Data for analysis =
+--

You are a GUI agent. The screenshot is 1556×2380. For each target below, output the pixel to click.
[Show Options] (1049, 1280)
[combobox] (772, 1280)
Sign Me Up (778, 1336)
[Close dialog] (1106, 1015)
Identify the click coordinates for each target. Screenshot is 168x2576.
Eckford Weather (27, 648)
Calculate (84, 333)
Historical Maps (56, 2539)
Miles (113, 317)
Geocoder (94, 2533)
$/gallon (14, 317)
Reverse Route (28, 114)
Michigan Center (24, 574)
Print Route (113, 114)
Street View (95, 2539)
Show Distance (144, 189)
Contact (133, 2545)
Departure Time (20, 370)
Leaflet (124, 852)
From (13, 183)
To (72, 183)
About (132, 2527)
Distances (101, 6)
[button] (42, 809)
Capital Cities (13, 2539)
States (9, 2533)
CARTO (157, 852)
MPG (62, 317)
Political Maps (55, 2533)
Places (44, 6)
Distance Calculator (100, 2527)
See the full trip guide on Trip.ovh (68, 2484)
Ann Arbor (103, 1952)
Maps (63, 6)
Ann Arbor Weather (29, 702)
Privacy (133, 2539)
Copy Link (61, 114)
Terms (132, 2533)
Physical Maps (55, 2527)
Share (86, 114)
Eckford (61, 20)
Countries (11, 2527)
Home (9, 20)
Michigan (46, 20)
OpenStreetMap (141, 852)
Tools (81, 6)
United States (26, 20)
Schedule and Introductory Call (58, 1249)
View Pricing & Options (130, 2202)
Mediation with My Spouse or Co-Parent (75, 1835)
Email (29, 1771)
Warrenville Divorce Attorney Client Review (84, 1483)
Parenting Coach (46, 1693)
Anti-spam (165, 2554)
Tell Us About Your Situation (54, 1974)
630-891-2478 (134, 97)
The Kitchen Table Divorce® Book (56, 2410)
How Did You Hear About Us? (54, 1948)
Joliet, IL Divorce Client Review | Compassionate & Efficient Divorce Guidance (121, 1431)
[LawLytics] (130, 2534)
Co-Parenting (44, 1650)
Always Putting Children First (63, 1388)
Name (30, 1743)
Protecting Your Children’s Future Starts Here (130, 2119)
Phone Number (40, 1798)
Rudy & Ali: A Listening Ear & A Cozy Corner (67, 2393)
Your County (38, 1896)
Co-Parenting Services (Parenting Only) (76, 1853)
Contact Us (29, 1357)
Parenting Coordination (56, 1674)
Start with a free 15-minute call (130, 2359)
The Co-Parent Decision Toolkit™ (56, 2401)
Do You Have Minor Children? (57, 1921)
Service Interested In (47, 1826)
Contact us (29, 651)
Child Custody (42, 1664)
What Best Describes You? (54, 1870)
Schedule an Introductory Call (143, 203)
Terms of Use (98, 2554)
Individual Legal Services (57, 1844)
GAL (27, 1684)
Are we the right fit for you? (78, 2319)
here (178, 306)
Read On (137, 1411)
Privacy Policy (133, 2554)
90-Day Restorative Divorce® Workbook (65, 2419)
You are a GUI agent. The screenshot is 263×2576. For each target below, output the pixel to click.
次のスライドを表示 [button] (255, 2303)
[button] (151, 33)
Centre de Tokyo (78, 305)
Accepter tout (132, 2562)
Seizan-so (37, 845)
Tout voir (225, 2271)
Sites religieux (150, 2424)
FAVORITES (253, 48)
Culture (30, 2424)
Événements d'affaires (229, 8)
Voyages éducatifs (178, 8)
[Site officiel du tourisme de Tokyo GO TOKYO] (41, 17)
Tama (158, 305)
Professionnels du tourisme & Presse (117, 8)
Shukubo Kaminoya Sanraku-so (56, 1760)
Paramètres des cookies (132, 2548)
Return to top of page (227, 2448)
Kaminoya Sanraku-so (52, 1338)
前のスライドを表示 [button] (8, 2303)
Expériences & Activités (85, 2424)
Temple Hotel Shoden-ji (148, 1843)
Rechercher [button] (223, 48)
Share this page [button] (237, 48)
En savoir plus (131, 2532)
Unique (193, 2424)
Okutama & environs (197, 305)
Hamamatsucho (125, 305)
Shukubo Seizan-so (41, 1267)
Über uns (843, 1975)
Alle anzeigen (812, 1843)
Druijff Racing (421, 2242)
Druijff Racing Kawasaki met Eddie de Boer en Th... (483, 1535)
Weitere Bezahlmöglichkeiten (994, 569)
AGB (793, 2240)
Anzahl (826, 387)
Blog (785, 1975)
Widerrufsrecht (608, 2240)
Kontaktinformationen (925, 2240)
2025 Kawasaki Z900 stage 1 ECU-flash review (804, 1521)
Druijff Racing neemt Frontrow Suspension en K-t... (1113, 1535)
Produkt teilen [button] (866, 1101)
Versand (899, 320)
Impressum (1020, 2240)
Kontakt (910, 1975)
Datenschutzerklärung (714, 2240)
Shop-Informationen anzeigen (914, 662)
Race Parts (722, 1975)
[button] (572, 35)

+--

Assigned task = Please transcribe exactly the lines above from the line that has "Political Maps (55, 2533)" up to and including the line that has "Événements d'affaires (229, 8)"; no other line belongs in the answer.

Response area =
Political Maps (55, 2533)
Places (44, 6)
Distance Calculator (100, 2527)
See the full trip guide on Trip.ovh (68, 2484)
Ann Arbor (103, 1952)
Maps (63, 6)
Ann Arbor Weather (29, 702)
Privacy (133, 2539)
Copy Link (61, 114)
Terms (132, 2533)
Physical Maps (55, 2527)
Share (86, 114)
Eckford (61, 20)
Countries (11, 2527)
Home (9, 20)
Michigan (46, 20)
OpenStreetMap (141, 852)
Tools (81, 6)
United States (26, 20)
Schedule and Introductory Call (58, 1249)
View Pricing & Options (130, 2202)
Mediation with My Spouse or Co-Parent (75, 1835)
Email (29, 1771)
Warrenville Divorce Attorney Client Review (84, 1483)
Parenting Coach (46, 1693)
Anti-spam (165, 2554)
Tell Us About Your Situation (54, 1974)
630-891-2478 (134, 97)
The Kitchen Table Divorce® Book (56, 2410)
How Did You Hear About Us? (54, 1948)
Joliet, IL Divorce Client Review | Compassionate & Efficient Divorce Guidance (121, 1431)
[LawLytics] (130, 2534)
Co-Parenting (44, 1650)
Always Putting Children First (63, 1388)
Name (30, 1743)
Protecting Your Children’s Future Starts Here (130, 2119)
Phone Number (40, 1798)
Rudy & Ali: A Listening Ear & A Cozy Corner (67, 2393)
Your County (38, 1896)
Co-Parenting Services (Parenting Only) (76, 1853)
Contact Us (29, 1357)
Parenting Coordination (56, 1674)
Start with a free 15-minute call (130, 2359)
The Co-Parent Decision Toolkit™ (56, 2401)
Do You Have Minor Children? (57, 1921)
Service Interested In (47, 1826)
Contact us (29, 651)
Child Custody (42, 1664)
What Best Describes You? (54, 1870)
Schedule an Introductory Call (143, 203)
Terms of Use (98, 2554)
Individual Legal Services (57, 1844)
GAL (27, 1684)
Are we the right fit for you? (78, 2319)
here (178, 306)
Read On (137, 1411)
Privacy Policy (133, 2554)
90-Day Restorative Divorce® Workbook (65, 2419)
You are a GUI agent. The screenshot is 263×2576. For each target below, output the pixel to click.
次のスライドを表示 [button] (255, 2303)
[button] (151, 33)
Centre de Tokyo (78, 305)
Accepter tout (132, 2562)
Seizan-so (37, 845)
Tout voir (225, 2271)
Sites religieux (150, 2424)
FAVORITES (253, 48)
Culture (30, 2424)
Événements d'affaires (229, 8)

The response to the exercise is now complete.